Suphi senin kaderin tüm Dersim’in kaderiydi; aynı yılda, başka koğuşlarda ama aynı hapishanede yattık; sen artık yoksun.
HÜSEYİN AYGÜN *
1996 yılının son ayının, son gününde, yeni bir yıla saatler kala gözaltındaydım, on beş günlük gözaltının bitmesinden sonra, ilk pazartesi mahkemeye çıktım; tutuklanmıştım; ‘duvarlara yazı yazmak’, ‘bildiri dağıtmak’ gibi ‘suçlardan’ ötürü.

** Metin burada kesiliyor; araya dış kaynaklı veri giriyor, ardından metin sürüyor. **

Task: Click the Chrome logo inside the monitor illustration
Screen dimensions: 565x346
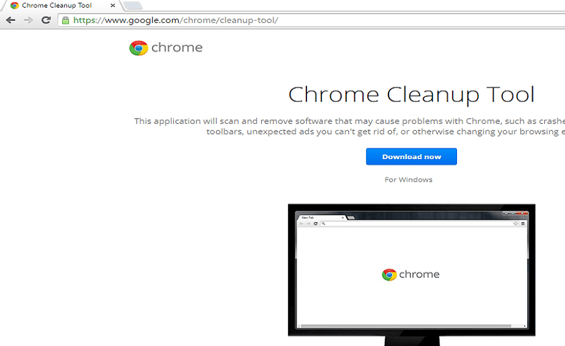Action: pos(389,274)
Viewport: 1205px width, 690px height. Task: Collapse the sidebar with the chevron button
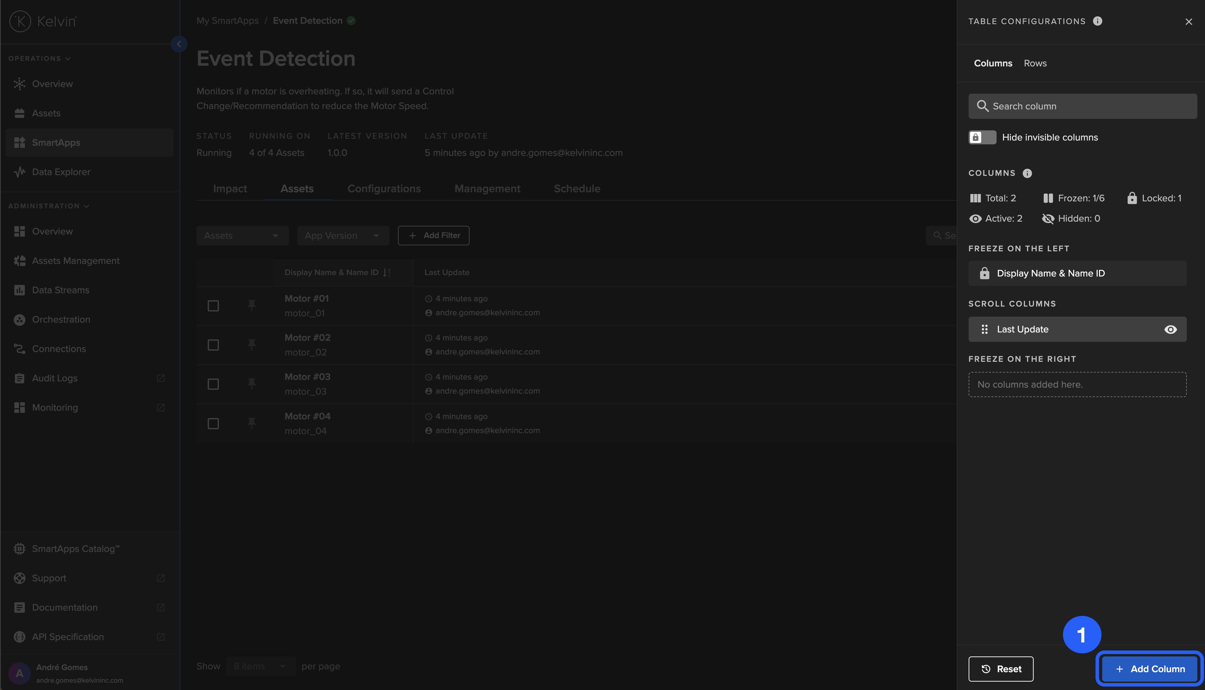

Malatya Savcısı idealleri olan öfkeli bir grup gençten ibaret grubumuzdan bir ‘silahlı örgüt’ yaratmış ve bizi içeri tıkmıştı; bir kaç hafta kaldığımız Tunceli Kapalı’dan ellerimiz zincirlerle birbirine bağlı; yeşil bir ring arabasının arka tarafında; buz gibi bir şubat sabahında Malatya Hapishanesi’ne doğru yola çıktık; dört buçuk saat sonra indiğimiz E Tipi’nde ilk duvarlar dikkatimizi çekti; gri renkte, kaba bir şekilde inşa edilmiş zalim duvarlar gökyüzüne doğru uzanıp gidiyor ve hepimizde bir daha dışarı çıkamayacağımız duygusu uyandırıyordu.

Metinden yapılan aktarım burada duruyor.